_AUFTRAG A_. Auf welchen Campus hatten die „Denkerinnen“ laut dem Artikel über die Denkerinnen-Konferenz geladen?
_AUFTRAG B_. Gib den Abschnitt von „Schon die Wahl“ bis „Studium noch muss.“ aus dem Artikel über die Denkerinnen-Konferenz erneut wieder und ersetze darin „Studenten“ durch „Studierenden“.
_AUFTRAG C_. Führe den Artikel über die Denkerinnen-Konferenz nach seinem letzten Satz weiter.

_AUSGANGSTEXT_.
::::::::::

Wissenschaftsministerin Theresia Bauer über die Zukunft von Arbeitswelt und Studium

Die Uni könnte von der Dorfschule lernen

"Denkerinnen" und Gäste diskutierten über die Zukunft von Arbeitswelt und Studum – Ministerin Bauer forderte Umdenken

Von Daniela Biehl

Schon die Wahl der Satzzeichen im Titel sei recht pfiffig – darin waren sich die Studenten und Wissenschaftsministerin Theresia Bauer auf der Denkerinnen-Konferenz schnell einig: Denn das Motto „Anders Arbeiten! Anders Studieren“, mit dem die „Denkerinnen“ auf den Campus Bergheim geladen hatten, impliziere ja genau genommen, dass sich die Arbeitswelt schon rasant verändert habe und es das Studium noch muss.

::::::::::

_DATENSÄTZE_.
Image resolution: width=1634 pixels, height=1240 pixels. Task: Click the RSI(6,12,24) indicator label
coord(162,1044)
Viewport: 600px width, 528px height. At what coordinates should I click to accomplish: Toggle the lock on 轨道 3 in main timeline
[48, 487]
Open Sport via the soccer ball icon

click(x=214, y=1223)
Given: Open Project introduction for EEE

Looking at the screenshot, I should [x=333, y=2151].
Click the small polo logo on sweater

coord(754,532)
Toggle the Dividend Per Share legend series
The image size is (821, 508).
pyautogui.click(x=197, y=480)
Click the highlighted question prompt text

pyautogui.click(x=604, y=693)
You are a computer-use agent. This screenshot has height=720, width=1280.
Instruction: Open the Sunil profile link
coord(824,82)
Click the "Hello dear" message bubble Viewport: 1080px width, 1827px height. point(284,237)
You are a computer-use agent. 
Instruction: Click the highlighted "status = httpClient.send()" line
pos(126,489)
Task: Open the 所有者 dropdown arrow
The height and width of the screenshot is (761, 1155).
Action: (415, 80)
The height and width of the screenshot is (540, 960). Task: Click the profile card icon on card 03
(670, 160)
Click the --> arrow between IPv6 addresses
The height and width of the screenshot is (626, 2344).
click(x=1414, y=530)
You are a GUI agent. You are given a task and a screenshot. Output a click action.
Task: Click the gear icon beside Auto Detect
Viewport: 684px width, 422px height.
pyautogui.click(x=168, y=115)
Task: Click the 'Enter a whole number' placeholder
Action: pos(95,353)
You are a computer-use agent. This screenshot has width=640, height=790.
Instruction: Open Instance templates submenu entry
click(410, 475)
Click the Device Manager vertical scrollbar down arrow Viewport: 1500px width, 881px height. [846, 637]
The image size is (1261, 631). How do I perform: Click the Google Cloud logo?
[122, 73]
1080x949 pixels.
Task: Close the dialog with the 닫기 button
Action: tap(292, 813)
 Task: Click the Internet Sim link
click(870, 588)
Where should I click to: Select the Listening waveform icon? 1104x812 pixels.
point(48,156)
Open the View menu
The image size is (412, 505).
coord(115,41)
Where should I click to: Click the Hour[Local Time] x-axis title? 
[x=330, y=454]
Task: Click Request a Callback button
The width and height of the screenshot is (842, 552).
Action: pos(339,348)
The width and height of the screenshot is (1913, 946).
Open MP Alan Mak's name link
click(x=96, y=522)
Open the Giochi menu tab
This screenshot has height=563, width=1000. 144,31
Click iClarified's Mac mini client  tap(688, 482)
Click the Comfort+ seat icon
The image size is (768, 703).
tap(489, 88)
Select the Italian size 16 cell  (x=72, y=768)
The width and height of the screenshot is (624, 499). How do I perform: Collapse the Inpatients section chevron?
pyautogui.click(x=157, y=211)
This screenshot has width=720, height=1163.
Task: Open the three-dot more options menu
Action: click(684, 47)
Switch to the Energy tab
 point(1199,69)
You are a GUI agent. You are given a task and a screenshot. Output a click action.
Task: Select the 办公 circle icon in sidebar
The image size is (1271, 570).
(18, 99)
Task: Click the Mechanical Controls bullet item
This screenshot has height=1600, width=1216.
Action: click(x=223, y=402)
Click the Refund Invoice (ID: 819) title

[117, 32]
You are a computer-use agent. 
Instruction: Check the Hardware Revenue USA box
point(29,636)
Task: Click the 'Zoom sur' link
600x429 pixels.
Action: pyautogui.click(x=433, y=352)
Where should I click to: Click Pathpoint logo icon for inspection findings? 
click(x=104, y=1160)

::::::::::

_ERGEBNIS A_. Auf den Campus Bergheim.

_ERGEBNIS B_.
Schon die Wahl der Satzzeichen im Titel sei recht pfiffig – darin waren sich die Studierenden und Wissenschaftsministerin Theresia Bauer auf der Denkerinnen-Konferenz schnell einig: Denn das Motto „Anders Arbeiten! Anders Studieren“, mit dem die „Denkerinnen“ auf den Campus Bergheim geladen hatten, impliziere ja genau genommen, dass sich die Arbeitswelt schon rasant verändert habe und es das Studium noch muss.

_ERGEBNIS C_.
„Arbeitsplätze brechen weg, weil Roboter diese Aufgaben übernehmen“, sagt Bauer. Konkurrenz werde größer, globaler. „Und wir arbeiten schneller, vernetzter.“ Soweit nichts Neues. Auch nicht im Gedanken, dass sich die Arbeitswelt vielleicht deshalb verändere, weil es die Jungen so wollen: die „Generation Y“, mit der sich etwa Safiyye Arslan (22) von den Denkerinnen „stark identifiziert“.

Eigentlich wollten die „Denkerinnen“ ohnehin vielmehr ein Schlaglicht auf eine ganz andere Frage werfen: „Wenn wir anders arbeiten, sollten wir dann nicht auch anders studieren? Zumal noch nie so viele an die Unis gingen wie heute. Es ist doch schon fast Standard, zu studieren.“ Die zehn Bloggerinnen, die sich 2013 als „Denkerinnen“ zusammengeschlossen haben, wollten darauf selbst eine Antwort finden – im Austausch mit Studenten und in Kooperation mit der Universität Heidelberg. Die „Denkerinnen“ kommen aus allen Ecken Deutschlands, Arslan beispielsweise aus Gießen – und auch die Teilnehmer der Konferenz waren aus ganz Baden-Württemberg angereist. Die meisten hatten von Freunden oder über das Internet davon erfahren.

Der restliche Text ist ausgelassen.